Bei ihrer Ausbreitung in der Steiermark trafen die Bayern in karolingischer Zeit (8. Jh.) auf eine slawische Bevölkerung. Die Oststeiermark war durch jahrhundertelange Kämpfe mit den Reitervölkern aus dem Osten fast völlig verödet und wurde seit dem 10. Jh. von deutschen Kolonisten, überwiegend bayerischer Herkunft, besiedelt.
Die Siedlungsräume der karolingischen Landnahme weisen irreguläre Orts- und Flurformen auf (Weiler und Haufendörfer mit meist kleingeteilten Block- oder Blockstreifenfluren), während sich die Gebiete der hochmittelalterlichen Kolonisation im östlichen Flachland durch planmäßig angelegte Straßen- und Angerdörfer mit großzügigen Gewannfluren auszeichnen.
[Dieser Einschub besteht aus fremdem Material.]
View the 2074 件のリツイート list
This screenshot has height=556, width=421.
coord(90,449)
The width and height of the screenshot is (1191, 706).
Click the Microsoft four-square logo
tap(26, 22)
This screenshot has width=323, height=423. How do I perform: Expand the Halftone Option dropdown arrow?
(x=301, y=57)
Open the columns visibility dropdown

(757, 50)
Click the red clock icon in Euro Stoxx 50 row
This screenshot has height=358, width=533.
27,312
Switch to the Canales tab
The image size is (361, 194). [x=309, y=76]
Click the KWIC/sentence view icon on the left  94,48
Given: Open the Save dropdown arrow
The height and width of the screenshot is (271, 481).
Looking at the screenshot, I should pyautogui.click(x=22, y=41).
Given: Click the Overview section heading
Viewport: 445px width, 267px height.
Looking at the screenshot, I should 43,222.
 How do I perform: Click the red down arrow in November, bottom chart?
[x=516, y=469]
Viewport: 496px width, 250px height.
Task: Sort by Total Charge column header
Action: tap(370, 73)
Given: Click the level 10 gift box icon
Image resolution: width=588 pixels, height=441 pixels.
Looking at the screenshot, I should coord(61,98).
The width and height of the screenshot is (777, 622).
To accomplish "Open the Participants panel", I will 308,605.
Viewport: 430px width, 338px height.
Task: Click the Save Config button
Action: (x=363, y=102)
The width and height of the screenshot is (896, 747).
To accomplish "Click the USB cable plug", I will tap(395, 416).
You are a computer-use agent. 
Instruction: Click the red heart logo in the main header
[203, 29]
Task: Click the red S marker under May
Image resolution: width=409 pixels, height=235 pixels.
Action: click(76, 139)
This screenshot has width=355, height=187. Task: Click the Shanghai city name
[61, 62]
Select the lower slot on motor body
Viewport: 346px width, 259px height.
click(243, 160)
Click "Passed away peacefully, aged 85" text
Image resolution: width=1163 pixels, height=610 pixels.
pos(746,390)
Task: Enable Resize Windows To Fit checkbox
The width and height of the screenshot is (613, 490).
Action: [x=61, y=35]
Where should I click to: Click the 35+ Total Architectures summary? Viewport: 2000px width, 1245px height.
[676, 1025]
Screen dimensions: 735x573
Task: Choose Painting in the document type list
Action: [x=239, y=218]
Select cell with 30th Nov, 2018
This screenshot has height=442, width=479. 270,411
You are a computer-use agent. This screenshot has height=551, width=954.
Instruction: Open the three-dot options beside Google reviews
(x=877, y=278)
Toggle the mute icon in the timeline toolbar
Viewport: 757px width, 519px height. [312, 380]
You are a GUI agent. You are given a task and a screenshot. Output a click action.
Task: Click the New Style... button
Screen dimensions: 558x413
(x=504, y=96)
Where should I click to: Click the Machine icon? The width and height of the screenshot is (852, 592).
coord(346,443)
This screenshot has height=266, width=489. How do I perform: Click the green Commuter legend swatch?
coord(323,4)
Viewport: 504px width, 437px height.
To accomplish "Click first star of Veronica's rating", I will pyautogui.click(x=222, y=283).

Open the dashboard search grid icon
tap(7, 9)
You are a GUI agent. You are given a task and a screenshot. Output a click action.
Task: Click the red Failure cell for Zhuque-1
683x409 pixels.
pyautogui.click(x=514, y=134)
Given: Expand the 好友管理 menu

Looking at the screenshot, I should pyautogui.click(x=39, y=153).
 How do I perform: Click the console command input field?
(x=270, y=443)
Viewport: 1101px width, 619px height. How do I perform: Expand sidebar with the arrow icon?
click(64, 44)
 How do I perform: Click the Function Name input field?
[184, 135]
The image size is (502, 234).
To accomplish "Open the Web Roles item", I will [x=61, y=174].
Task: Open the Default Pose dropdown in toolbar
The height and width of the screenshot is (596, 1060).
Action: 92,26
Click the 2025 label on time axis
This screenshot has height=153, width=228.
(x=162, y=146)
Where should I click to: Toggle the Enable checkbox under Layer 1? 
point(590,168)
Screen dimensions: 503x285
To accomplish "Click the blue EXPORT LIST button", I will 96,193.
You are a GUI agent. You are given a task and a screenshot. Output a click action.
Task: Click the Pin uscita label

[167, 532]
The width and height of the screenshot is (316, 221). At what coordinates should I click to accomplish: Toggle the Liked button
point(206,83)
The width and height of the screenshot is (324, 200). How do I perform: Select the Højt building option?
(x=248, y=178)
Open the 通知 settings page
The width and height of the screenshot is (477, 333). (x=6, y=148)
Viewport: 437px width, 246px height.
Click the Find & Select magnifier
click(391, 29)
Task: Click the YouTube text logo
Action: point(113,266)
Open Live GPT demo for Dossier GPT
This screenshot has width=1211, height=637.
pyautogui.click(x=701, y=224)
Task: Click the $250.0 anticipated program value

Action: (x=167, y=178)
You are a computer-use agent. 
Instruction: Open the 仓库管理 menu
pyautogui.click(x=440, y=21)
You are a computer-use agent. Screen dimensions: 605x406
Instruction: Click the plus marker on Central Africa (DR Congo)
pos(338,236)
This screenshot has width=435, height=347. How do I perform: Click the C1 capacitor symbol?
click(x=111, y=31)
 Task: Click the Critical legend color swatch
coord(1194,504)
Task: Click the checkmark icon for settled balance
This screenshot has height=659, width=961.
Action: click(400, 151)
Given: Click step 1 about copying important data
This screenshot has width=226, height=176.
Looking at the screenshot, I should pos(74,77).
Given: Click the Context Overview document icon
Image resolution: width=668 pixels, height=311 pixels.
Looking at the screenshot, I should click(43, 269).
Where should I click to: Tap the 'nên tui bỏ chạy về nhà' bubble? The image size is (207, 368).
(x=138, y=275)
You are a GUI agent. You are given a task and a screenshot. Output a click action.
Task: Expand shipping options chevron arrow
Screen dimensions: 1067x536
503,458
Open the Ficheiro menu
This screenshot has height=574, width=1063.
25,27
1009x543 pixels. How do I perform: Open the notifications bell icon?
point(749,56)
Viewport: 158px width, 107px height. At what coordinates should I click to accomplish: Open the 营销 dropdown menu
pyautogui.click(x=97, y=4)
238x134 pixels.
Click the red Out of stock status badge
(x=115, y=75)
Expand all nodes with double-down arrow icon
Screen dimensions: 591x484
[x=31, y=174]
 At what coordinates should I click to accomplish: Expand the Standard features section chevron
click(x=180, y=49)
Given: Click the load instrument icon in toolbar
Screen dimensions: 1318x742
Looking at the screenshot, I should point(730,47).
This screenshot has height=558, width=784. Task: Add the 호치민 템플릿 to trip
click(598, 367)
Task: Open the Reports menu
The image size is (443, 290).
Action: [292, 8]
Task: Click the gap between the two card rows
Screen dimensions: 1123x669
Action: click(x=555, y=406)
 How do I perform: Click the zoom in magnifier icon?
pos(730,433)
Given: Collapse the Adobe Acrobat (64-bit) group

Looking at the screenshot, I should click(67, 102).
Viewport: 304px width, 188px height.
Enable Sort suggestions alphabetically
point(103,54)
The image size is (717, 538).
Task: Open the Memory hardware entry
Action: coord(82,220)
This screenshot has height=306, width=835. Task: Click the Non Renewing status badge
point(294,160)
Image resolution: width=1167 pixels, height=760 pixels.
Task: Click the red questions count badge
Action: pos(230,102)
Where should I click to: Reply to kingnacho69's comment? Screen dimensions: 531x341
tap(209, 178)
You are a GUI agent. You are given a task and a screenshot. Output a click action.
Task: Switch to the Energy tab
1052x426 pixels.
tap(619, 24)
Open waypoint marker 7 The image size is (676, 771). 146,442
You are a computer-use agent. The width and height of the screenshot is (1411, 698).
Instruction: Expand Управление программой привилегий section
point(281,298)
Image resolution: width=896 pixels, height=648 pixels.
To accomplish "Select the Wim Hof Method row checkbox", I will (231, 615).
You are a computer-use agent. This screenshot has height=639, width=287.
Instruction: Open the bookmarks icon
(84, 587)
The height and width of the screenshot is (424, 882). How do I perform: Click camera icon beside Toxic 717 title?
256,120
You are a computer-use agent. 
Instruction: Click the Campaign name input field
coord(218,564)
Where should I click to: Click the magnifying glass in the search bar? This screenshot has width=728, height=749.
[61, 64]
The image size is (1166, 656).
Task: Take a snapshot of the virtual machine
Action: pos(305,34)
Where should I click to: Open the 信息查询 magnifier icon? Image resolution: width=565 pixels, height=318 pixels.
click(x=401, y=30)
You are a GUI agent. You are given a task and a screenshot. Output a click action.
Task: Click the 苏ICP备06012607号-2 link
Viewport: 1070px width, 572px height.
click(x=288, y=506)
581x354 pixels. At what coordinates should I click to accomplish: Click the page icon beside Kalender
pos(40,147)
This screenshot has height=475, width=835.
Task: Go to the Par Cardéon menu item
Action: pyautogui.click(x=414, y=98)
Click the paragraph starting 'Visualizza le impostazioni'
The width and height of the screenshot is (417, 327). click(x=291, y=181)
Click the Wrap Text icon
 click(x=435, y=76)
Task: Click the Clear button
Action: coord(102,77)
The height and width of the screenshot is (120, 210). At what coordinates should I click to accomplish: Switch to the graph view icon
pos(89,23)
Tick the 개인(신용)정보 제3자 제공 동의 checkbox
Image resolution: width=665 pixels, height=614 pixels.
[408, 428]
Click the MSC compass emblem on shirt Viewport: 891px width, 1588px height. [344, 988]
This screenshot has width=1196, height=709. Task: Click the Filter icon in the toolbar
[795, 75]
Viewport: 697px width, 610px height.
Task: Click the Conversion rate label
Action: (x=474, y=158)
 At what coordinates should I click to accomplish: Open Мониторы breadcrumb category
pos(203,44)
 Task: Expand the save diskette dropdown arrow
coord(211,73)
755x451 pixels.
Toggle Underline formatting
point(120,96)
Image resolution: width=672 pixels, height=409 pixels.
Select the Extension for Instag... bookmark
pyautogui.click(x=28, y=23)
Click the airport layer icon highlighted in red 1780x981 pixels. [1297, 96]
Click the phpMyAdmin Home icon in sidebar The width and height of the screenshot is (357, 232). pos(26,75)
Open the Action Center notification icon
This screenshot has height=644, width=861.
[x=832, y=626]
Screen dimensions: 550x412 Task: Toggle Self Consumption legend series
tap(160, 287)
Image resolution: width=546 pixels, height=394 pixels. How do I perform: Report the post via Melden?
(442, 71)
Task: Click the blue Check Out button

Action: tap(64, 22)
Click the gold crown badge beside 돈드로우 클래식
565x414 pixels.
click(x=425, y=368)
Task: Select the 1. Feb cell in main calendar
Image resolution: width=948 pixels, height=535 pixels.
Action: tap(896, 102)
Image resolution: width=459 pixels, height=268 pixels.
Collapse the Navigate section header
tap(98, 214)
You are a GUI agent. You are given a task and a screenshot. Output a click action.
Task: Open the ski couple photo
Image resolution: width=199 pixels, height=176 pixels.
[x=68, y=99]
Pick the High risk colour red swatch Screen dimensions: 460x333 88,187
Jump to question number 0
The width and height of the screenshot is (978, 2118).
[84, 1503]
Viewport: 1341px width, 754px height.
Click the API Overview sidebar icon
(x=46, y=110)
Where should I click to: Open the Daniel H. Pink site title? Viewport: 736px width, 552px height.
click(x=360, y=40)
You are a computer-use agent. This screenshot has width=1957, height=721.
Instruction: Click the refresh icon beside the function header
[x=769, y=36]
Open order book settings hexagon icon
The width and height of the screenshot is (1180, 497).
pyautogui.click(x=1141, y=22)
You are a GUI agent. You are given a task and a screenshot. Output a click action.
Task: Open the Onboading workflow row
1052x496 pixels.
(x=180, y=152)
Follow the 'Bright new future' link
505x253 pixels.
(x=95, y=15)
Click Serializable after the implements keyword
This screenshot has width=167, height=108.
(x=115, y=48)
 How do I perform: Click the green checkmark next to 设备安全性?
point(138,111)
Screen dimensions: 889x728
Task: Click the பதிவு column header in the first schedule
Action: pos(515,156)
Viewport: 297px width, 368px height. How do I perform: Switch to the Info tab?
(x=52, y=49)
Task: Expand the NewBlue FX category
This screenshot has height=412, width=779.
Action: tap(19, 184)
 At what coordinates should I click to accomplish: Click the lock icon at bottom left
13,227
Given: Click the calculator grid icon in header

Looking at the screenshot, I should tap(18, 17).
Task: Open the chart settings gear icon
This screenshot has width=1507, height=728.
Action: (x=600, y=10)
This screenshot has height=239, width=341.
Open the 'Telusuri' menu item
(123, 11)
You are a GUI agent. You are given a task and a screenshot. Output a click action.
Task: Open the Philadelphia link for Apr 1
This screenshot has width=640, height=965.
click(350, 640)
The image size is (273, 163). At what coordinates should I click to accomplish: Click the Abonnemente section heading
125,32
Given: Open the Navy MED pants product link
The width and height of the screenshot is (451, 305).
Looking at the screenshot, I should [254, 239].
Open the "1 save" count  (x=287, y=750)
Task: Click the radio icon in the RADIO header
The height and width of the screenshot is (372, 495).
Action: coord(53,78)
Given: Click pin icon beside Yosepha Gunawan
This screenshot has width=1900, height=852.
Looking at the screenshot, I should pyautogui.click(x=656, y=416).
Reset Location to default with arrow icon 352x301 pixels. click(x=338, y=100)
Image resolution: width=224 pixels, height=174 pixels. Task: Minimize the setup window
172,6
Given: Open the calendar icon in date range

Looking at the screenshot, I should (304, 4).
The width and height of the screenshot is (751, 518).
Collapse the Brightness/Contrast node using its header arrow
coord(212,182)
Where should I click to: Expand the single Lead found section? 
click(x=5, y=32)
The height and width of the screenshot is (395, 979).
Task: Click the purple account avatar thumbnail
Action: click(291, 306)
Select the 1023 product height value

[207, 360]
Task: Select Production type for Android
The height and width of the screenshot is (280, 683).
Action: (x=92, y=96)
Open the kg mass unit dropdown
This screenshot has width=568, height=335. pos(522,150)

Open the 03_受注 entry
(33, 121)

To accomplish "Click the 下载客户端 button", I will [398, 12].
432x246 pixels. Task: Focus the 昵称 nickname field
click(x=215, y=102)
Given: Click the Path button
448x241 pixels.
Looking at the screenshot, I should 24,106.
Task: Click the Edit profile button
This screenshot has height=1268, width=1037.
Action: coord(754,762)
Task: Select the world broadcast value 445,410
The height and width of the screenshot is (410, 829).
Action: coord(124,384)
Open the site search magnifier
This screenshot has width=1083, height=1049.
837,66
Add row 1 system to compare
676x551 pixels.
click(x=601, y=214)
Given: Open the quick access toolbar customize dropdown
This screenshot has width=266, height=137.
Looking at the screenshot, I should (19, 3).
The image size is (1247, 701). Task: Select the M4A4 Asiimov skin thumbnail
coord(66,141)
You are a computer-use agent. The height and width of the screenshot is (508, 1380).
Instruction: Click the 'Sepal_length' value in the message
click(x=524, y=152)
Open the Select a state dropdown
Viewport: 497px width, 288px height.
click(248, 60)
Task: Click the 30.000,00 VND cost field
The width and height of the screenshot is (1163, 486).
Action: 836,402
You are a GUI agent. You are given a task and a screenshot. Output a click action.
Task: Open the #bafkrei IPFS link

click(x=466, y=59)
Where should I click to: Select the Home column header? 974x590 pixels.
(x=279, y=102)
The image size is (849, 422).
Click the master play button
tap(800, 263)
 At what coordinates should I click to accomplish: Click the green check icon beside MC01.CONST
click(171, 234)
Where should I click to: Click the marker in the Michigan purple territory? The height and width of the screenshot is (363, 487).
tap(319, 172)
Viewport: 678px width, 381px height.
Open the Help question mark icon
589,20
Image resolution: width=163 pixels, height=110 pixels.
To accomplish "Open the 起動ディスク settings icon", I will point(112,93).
Der Gebirgsraum wurde in mehreren Phasen durch Einödhöfe erschlossen.
Die Mehrzahl der Städte wurde von den Landesfürsten zum Zweck der Landessicherung, als Verkehrsstützpunkte oder Bergbauorte gegründet oder mit dem Stadtrecht ausgestattet. Viele liegen am Fuß einer Burg und sind Märkte, die sich an einer Straße entlangziehen.
Die größte Siedlungsdichte erreicht das Industriegebiet der Mur-Mürz-Furche von Judenburg bis Mürzzuschlag.